Required task: Copy the items from the start up to and including the line with "What do you see at coordinates (530, 52)", substituting "control" for "element" and leaving everything else unchanged.

[Records]
□ □ □
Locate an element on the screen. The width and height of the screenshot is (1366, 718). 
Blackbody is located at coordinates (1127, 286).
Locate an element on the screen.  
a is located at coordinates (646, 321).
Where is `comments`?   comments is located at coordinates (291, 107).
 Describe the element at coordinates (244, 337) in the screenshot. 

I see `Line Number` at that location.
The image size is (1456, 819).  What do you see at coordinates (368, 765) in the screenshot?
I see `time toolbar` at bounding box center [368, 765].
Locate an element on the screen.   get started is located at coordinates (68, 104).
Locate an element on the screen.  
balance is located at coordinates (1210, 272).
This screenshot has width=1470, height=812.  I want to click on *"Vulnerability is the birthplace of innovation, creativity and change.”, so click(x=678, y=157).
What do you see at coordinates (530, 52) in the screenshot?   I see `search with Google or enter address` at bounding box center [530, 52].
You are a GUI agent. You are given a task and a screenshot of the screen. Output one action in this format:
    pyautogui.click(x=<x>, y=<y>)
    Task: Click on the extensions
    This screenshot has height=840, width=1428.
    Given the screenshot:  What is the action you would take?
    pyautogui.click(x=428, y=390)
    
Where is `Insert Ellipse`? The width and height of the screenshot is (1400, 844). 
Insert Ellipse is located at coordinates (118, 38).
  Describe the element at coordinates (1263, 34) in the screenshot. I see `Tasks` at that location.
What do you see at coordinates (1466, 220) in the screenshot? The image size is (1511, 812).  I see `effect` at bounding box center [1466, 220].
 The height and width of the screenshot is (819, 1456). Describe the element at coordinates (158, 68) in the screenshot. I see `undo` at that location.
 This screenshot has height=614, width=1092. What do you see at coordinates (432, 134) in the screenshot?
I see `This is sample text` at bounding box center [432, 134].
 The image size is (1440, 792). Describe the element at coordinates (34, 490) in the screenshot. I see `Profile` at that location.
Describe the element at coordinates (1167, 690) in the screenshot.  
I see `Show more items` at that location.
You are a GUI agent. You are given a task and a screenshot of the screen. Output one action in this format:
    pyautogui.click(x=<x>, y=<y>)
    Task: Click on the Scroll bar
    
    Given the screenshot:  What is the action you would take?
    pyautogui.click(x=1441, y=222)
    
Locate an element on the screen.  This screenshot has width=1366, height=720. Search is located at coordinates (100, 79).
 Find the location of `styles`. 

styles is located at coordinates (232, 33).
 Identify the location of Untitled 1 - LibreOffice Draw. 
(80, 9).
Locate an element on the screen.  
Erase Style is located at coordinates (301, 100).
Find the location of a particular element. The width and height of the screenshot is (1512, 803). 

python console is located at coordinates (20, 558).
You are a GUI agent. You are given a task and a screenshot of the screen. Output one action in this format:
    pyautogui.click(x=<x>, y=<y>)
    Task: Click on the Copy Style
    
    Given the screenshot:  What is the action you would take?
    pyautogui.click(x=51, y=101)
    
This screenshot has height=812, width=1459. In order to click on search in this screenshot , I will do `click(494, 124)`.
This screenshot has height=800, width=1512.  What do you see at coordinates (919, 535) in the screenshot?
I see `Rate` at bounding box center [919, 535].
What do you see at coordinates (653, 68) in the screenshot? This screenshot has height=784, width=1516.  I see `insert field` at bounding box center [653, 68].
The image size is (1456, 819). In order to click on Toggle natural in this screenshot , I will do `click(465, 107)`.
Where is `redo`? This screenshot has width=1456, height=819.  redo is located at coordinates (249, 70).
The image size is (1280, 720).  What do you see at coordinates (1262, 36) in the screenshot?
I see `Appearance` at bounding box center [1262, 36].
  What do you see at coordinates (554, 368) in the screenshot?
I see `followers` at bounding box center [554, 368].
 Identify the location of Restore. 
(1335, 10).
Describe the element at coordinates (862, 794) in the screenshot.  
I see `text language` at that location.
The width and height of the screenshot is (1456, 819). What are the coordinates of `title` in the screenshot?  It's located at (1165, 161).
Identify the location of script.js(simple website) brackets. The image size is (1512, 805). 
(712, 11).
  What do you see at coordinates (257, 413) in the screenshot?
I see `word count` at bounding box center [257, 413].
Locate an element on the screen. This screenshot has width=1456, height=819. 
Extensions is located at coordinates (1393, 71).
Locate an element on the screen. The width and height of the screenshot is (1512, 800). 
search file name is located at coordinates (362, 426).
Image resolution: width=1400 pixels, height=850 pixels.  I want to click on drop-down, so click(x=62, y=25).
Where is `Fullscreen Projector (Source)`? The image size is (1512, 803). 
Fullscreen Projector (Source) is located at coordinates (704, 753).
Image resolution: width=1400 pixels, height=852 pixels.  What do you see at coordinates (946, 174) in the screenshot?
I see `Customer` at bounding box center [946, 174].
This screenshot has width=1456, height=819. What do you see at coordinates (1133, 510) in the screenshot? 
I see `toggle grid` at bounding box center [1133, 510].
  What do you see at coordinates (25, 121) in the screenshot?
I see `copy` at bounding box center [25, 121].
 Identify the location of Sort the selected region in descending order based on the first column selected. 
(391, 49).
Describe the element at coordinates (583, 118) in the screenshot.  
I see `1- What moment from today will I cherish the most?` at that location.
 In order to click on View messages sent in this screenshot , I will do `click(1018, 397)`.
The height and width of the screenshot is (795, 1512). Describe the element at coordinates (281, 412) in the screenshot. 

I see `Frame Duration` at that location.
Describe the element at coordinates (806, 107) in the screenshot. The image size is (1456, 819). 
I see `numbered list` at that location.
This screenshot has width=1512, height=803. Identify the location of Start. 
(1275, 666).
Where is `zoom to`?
□ □ □
Correct result:
Locate an control on the screen. The width and height of the screenshot is (1366, 718). 
Blackbody is located at coordinates (1127, 286).
Locate an control on the screen.  
a is located at coordinates (646, 321).
Where is `comments`?   comments is located at coordinates (291, 107).
 Describe the control at coordinates (244, 337) in the screenshot. 

I see `Line Number` at that location.
The image size is (1456, 819).  What do you see at coordinates (368, 765) in the screenshot?
I see `time toolbar` at bounding box center [368, 765].
Locate an control on the screen.   get started is located at coordinates (68, 104).
Locate an control on the screen.  
balance is located at coordinates (1210, 272).
This screenshot has width=1470, height=812.  I want to click on *"Vulnerability is the birthplace of innovation, creativity and change.”, so click(x=678, y=157).
What do you see at coordinates (530, 52) in the screenshot?   I see `search with Google or enter address` at bounding box center [530, 52].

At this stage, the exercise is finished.